POODLE (CVE-2014-3566)
Posted 28 Oct 2018
The Padding Oracle On Downgraded Legacy Encryption (POODLE) attack was published in October 2014 and takes advantage of two factors. The first is the fact that some servers/clients still support SSL 3.0 for interoperability and compatibility with legacy systems, and the second factor is a vulnerability that exists in SSL v3.0 which is related to Block Padding.
The Client initiates the Handshake and sends the list of the supported SSL/TLS versions.
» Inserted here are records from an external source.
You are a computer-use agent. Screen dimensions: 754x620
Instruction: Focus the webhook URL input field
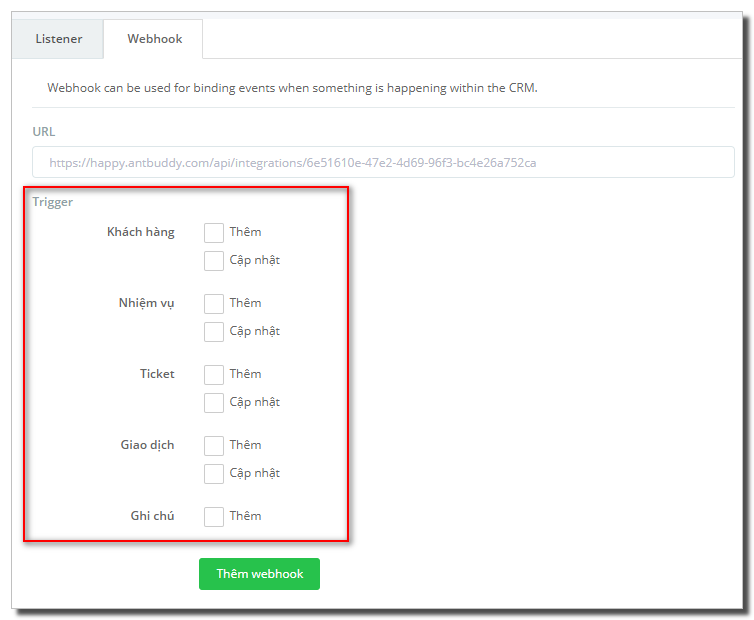(383, 163)
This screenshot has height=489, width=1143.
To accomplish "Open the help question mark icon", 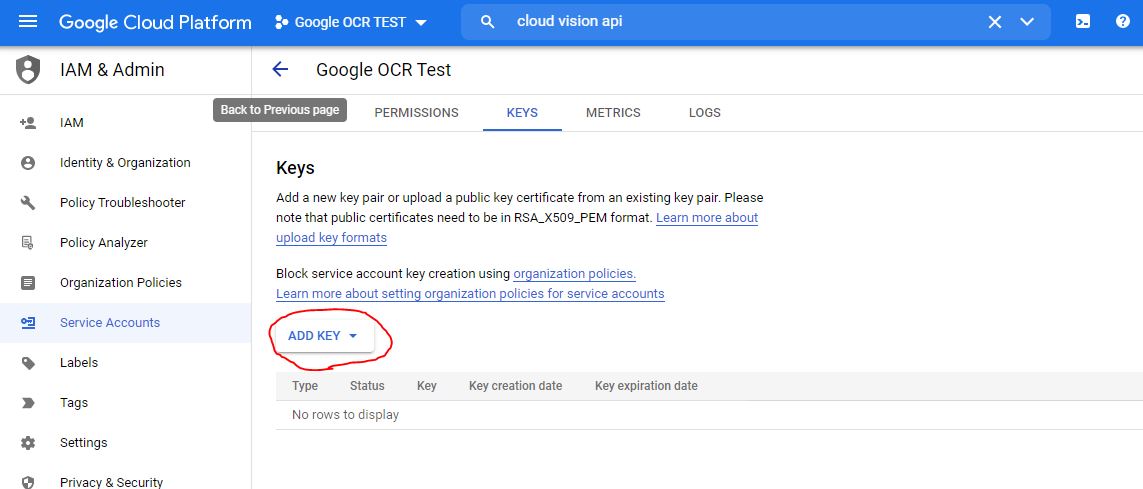I will tap(1122, 22).
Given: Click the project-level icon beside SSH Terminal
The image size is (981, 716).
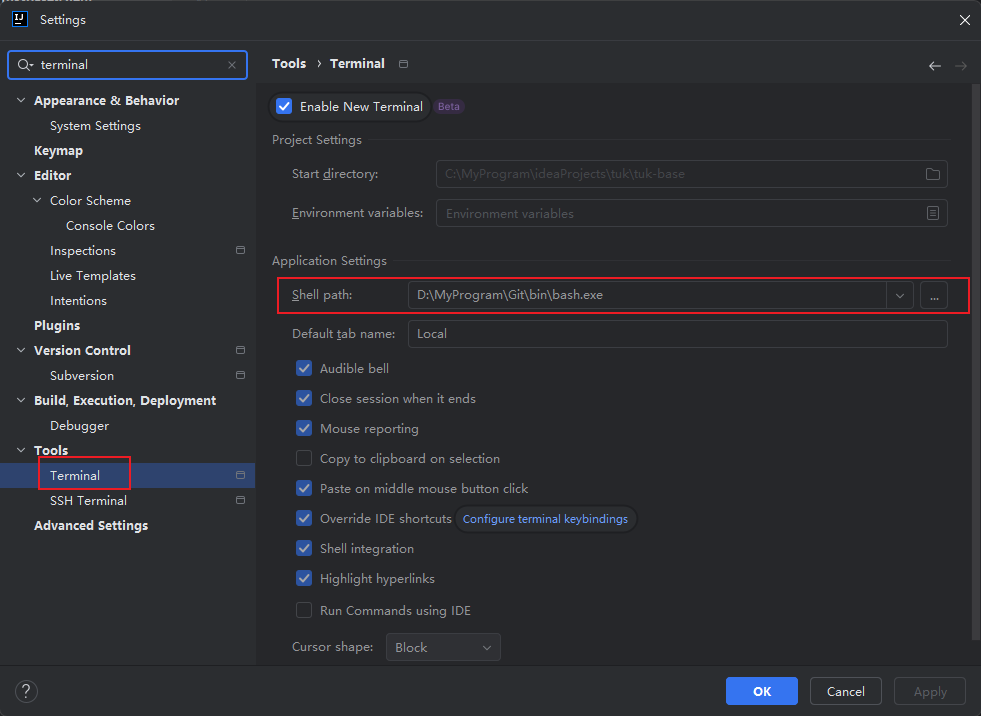Looking at the screenshot, I should (x=240, y=501).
An attacker intercepts the traffic, performing a Man-in-The-Middle (MiTM) attack, and impersonates the Server until the Client agrees to downgrade the connection to the vulnerable SSL 3.0.
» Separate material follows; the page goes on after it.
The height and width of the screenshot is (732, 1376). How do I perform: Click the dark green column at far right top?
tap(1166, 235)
Now that the connection between Client and Server is established on a vulnerable SSL version, the attacker can perform the actual POODLE attack. The vulnerability exists in Cipher Block Chaining mode. Since Block Ciphers have fixed length, if the data in the last block is not a multiple of its size, then padding is added to fill the extra space. One of the problems is that padding value is ignored by the server and checks only if padding length is correct as well as Message Authentication Code (MAC) of the plaintext. That means the receiver (Server) cannot verify if padding value has been modified.
An attacker can decipher the plaintext value of an encrypted block by modifying the padding bytes and then seeing the corresponding response from the server. It takes a maximum of 256 SSL 3.0 requests to decrypt a single byte.
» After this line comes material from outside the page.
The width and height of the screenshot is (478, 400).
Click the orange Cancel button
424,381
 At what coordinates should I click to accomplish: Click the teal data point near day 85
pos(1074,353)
This means that once every 256 requests, the server will accept the modified value. The attacker does not need to know the encryption method or key to pull off this attack. Using automated tools, an attacker can retrieve the plaintext character by character. This could easily be a password, a cookie, a session or other sensitive data.
Prevention
- 1. Completely disable SSL3.0 on the server (Recommended)
- 2. Upgrade browser (client) to the latest version or if for whatever reason you need to use an older version be sure to disable SSL 2.0 and SSL 3.0 Protocols. Most up to date browsers/servers use TLS_FALLBACK_SCSV. If a client requests a TLS protocol version which is lower than the highest supported by the server (and client), the server will identify intentional downgrade fallback and will drop the connection.
- 3. Some TLS 1.0/1.1 implementations are also vulnerable to POODLE as they accept incorrect padding structure after the decryption.